Is an adjustable-rate mortgage a better option for me? If you plan on being in this home for just a few years, a 5/1 ARM could be a good option. You’ll enjoy a lower initial interest rate that’s fixed for five years, but the rate changes annually after that.
Am I trying to buy too much house? Sure, lenders may be more than happy to put your name on a big loan, but how do you feel about it? Are you comfortable with how it may impact your monthly budget, or are you feeling a bit stretched? Consider how your new home costs may impact your other spending goals, such as travel and savings.
How much of a down payment should I make? It’s always the big question. Are you putting down as little as possible and having to make up for it with larger monthly payments — and possibly having to pay mortgage insurance?
Mortgage affordability 101
It’s not what you can borrow, it’s what you can afford
In some respects, the mortgage lending industry is working against your best interest. If you are deemed a qualified borrower, a lender is prone to approve you for the maximum it believes you can afford. But in some cases, that amount may be too generous.
Buying a home always means dealing with big numbers. And the impact to your budget may seem to be a stretch, particularly in the beginning. The challenge is buying a home that meets your current and future needs, without feeling like all of your money is in your home — leaving you without the financial freedom to travel, save for other priorities and have a cash flow cushion.
Now that the NerdWallet ‘How much can I borrow calculator’ has given you an idea of your buying power, you may want to gut-check the number by:
Run affordability scenarios. You can get another view of your home-buying budget by running some what-ifs through the NerdWallet home affordability calculator.

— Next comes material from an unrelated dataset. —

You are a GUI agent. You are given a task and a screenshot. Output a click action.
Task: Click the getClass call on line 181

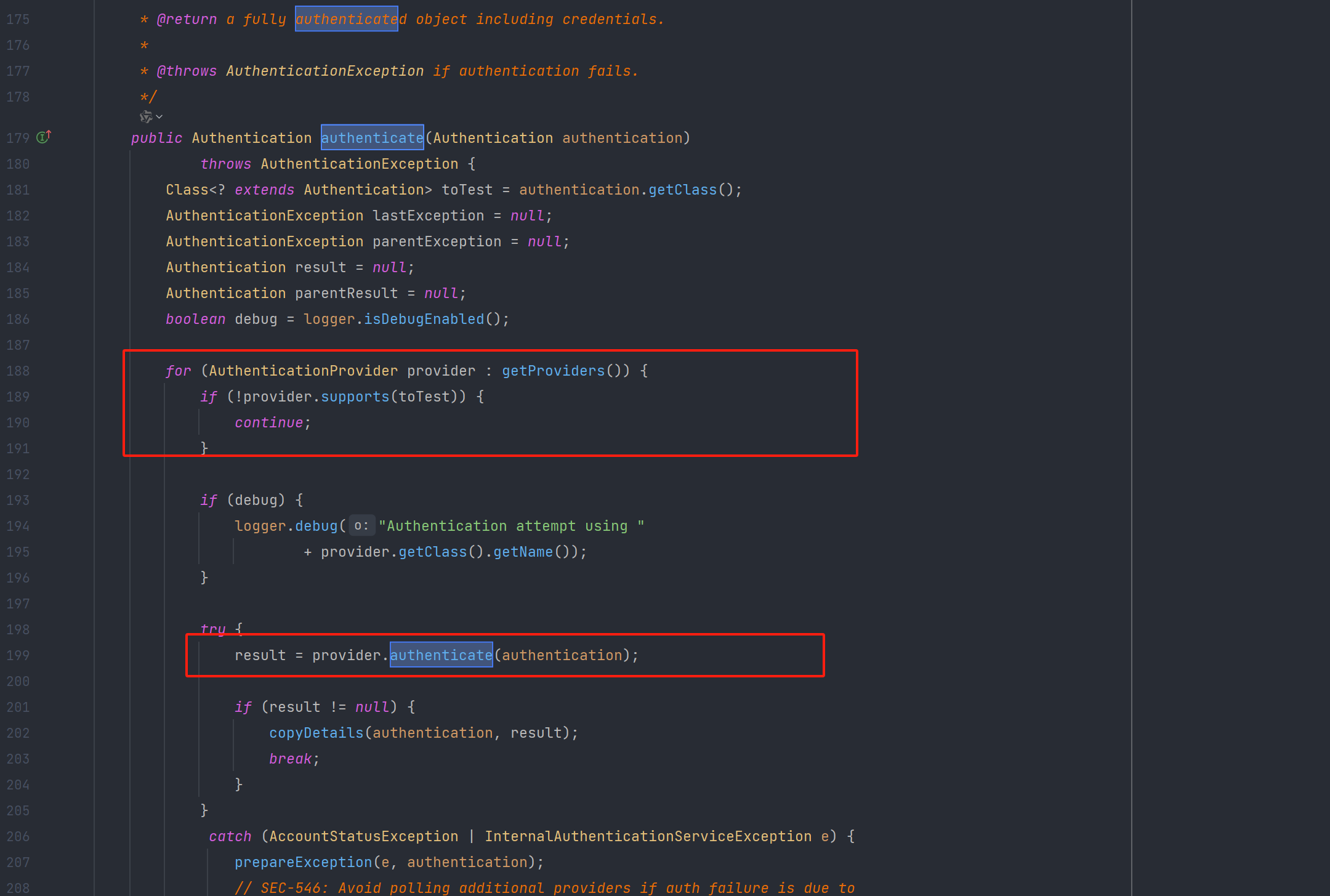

Talk to more than one lender. You are more likely to get a better interest rate by comparing terms offered by multiple lenders, and it might be illuminating to see the loan amounts different lenders will qualify you for.

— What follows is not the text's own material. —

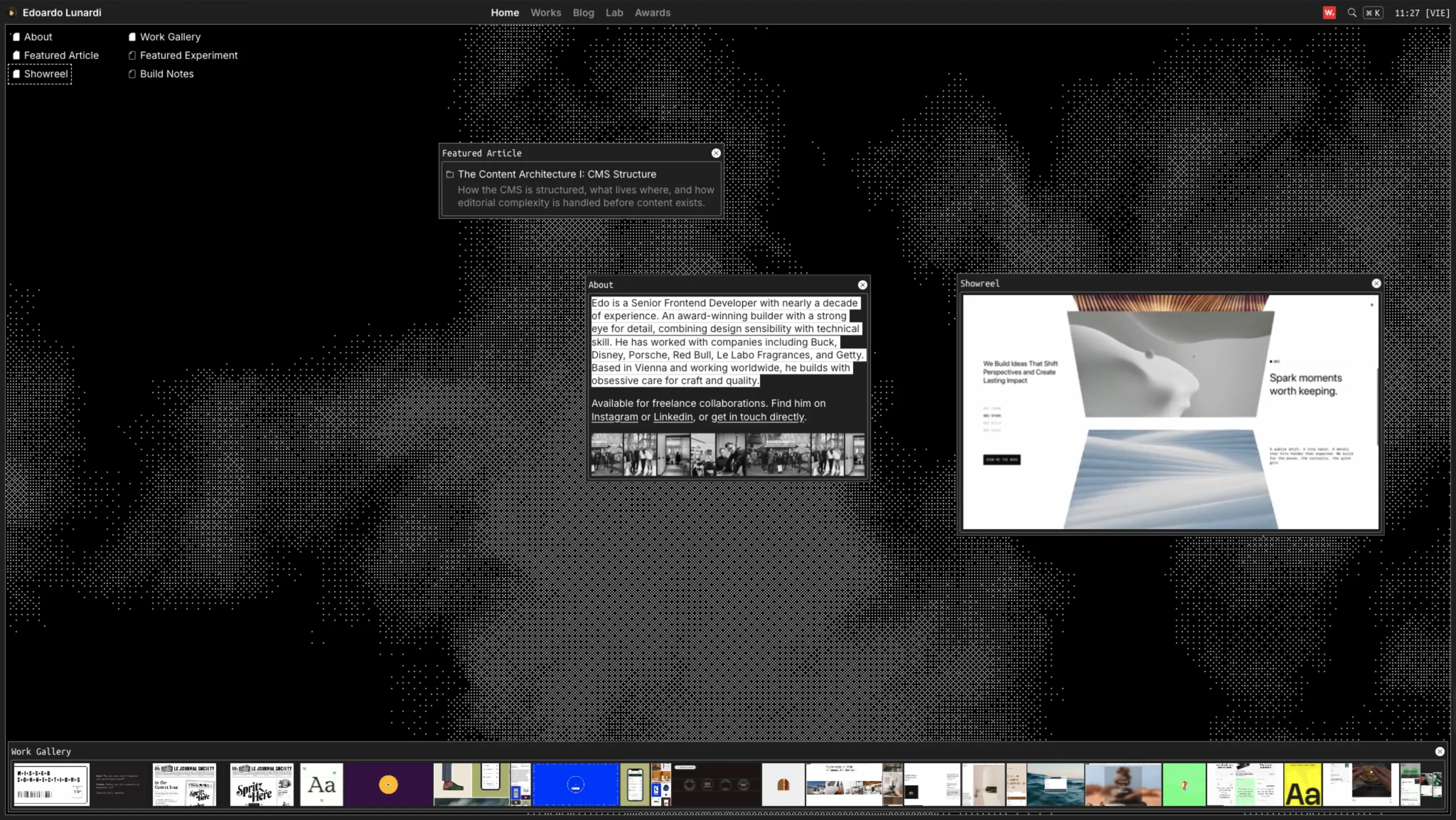Open the yellow Aa gallery thumbnail
This screenshot has height=820, width=1456.
tap(1302, 785)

Consider all homeownership expenses. It’s not just what’s built into your monthly payment — such as insurance, taxes and the rest — but the other having-a-home expenses, like structural upkeep, new furniture, maybe even yard maintenance equipment.
What factors impact the amount you can borrow
Lenders consider several factors in determining the amount you qualify for, including:
Your debt-to-income ratio. Our ‘How much can I borrow calculator?’ depends on an accurate input of your income and recurring debt. You’ll want to really hone those figures down to a fine point, because lenders will be using them too.
Your loan-to-value ratio. This ratio is a function of the amount of money you put down. If you want to drill down on this calculation, use NerdWallet’s loan-to-value calculator.
Your credit score. This number impacts the pricing of your loan, more than how much you’ll qualify for. But that’s really important. If you don’t know your score, get it here.
How can I qualify to borrow more?
If you’re disappointed by the ‘how much can I borrow’ results, remember that there are many factors at work. Small improvements in one or more can make a substantial difference:
A bigger down payment always helps. The more money you put down, the better you’ll look in the eyes of the lender.
Be a tactical buyer. If school districts won’t play a role in your family for years, consider finding a home in a transitioning neighborhood; maybe buying a starter home rather than a forever home. You’ll likely get a better home value and won’t need to borrow as much.
Reduce debt; even a little. Paying off — or down — a credit card or two can help in several ways. Your debt-to-income ratio will go down and you may even get a nice bump in your credit score.